Em Birdman, Iñarritu brinca e provoca essa busca insana por uma verdade que vá além da verdade cênica. (ATENÇÃO: SPOILER) Tanto que transforma o ato do ator que atira de verdade em seu próprio nariz em um sequência de cenas patéticas logo na sequência do gesto imbecil. Aliás, todas as tentativas de ir além da verdade cênica é tratada como patetice, por exemplo, em todos os momentos da atuação do personagem de Edward Northon (FIM DO SPOILER). Concordo com Iñarritu. O que mais querem que o ator faça? Se mate de verdade para construir um personagem que morre em cena? 

A crítica deve valorizar o processo criativo do ator em sua construção do personagem. Nada de valorizar esquisitices como a do ator que não sai de seu personagem até que seu trabalho termine. Aliás, que desagradável que é a pessoa que não deixa seu personagem no palco ou no set de gravação. O ator sofre e muito quando tem que mudar seu corpo para dar mais verdade ao seu personagem. Mas tudo tem técnica e tecnologia para poupar o ator de situações que são análogas à auto-mutilação.
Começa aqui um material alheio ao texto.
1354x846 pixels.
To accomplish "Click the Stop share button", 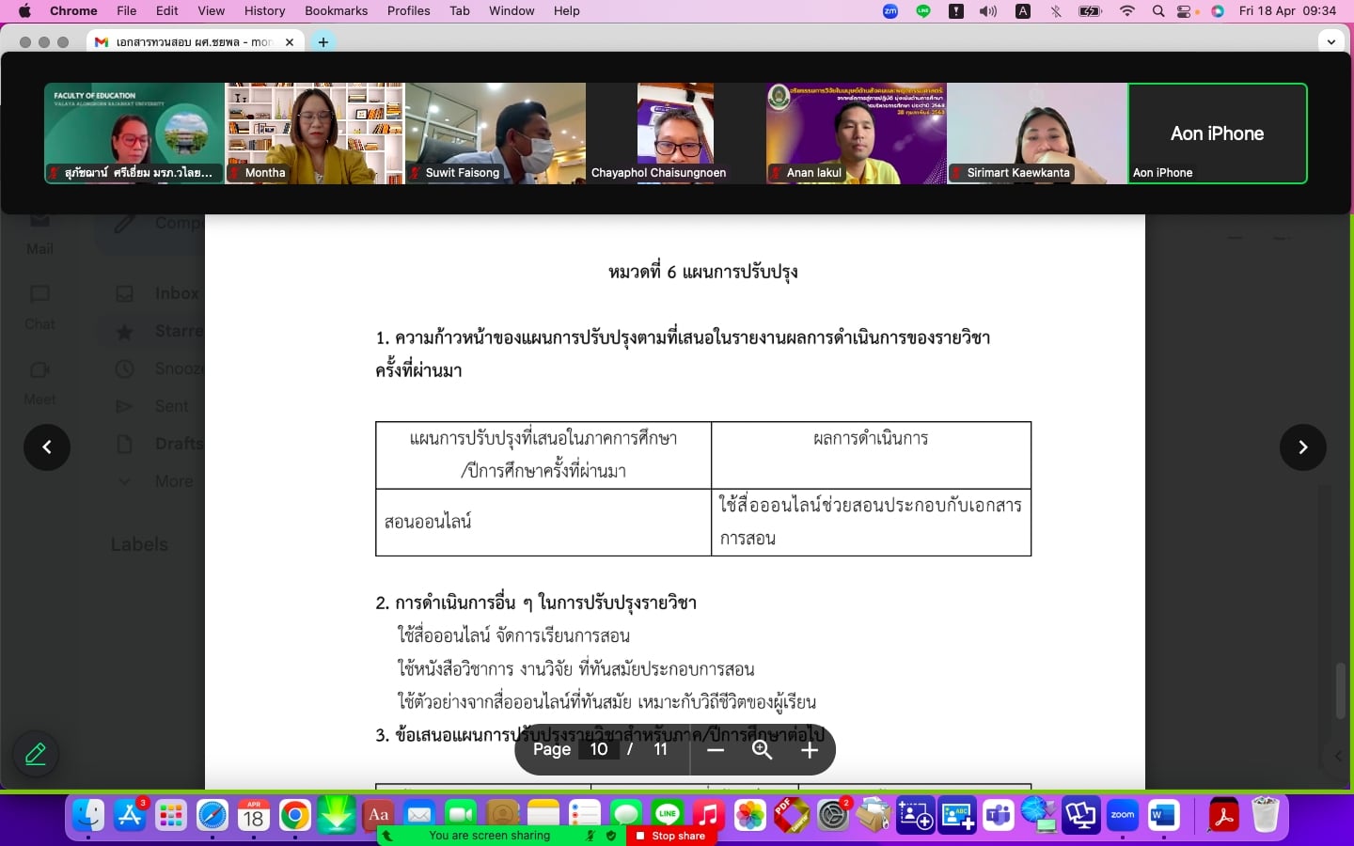I will tap(671, 836).
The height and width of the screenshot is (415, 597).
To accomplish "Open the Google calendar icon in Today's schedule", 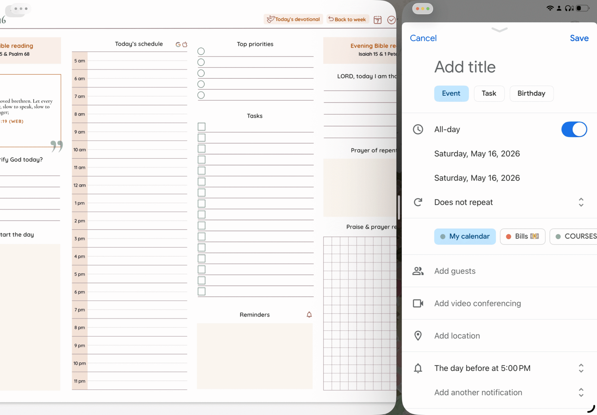I will click(178, 44).
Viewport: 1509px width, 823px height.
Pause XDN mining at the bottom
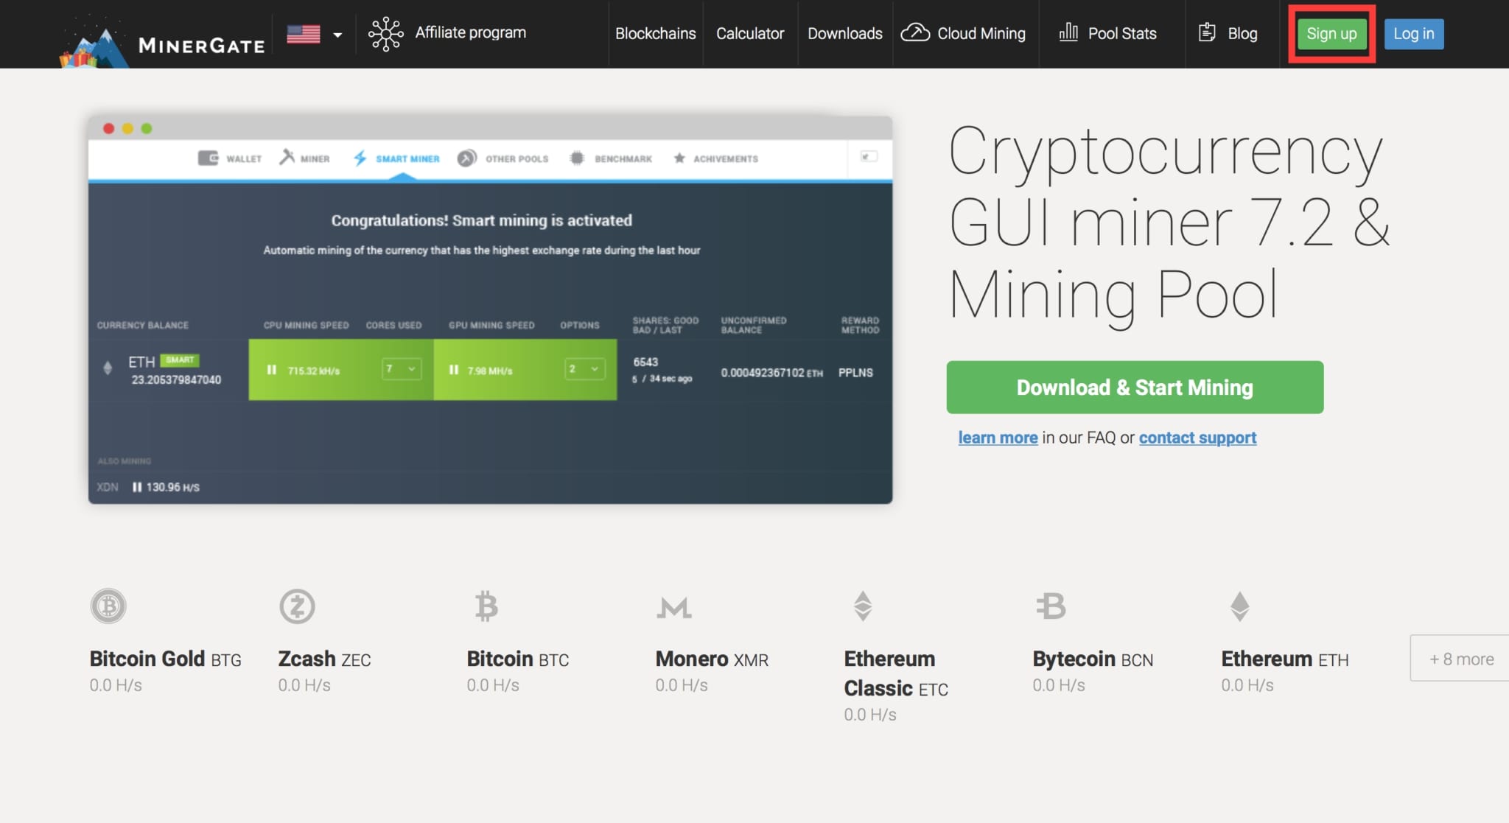(137, 486)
Valorizo muito mais o ator gordo que consegue se expressar e interpretar um magro com tamanha verdade que o público sequer nota que se trata de uma pessoa obesa. Um dos maiores desafios do teatro brasileiro, apenas para exemplificar, justamente se encontra em dar verdade para Sônia em "Valsa n. 6" de Nelson Rodrigues. Afinal, uma garota de 15 anos não tem o peso da experiência para ser capaz de boa interpretação de uma alma aflita e uma mulher de 30 anos ou mais dificilmente consegue convencer que tem apenas 15 anos de idade e que é Sônia nos palcos. Quase todos os diretores falham miseravelmente. Mas quando uma atriz consegue atingir a verdade cênica, torna-se um monólogo dos mais brilhantes que o público já tenha assistido. Creio que o cinema tem muito mais condições de atingir esse resultado que o teatro. Portanto, preocupa-me esse gosto da academia de valorizar a mutilação do ator em busca de sua verdade cênica.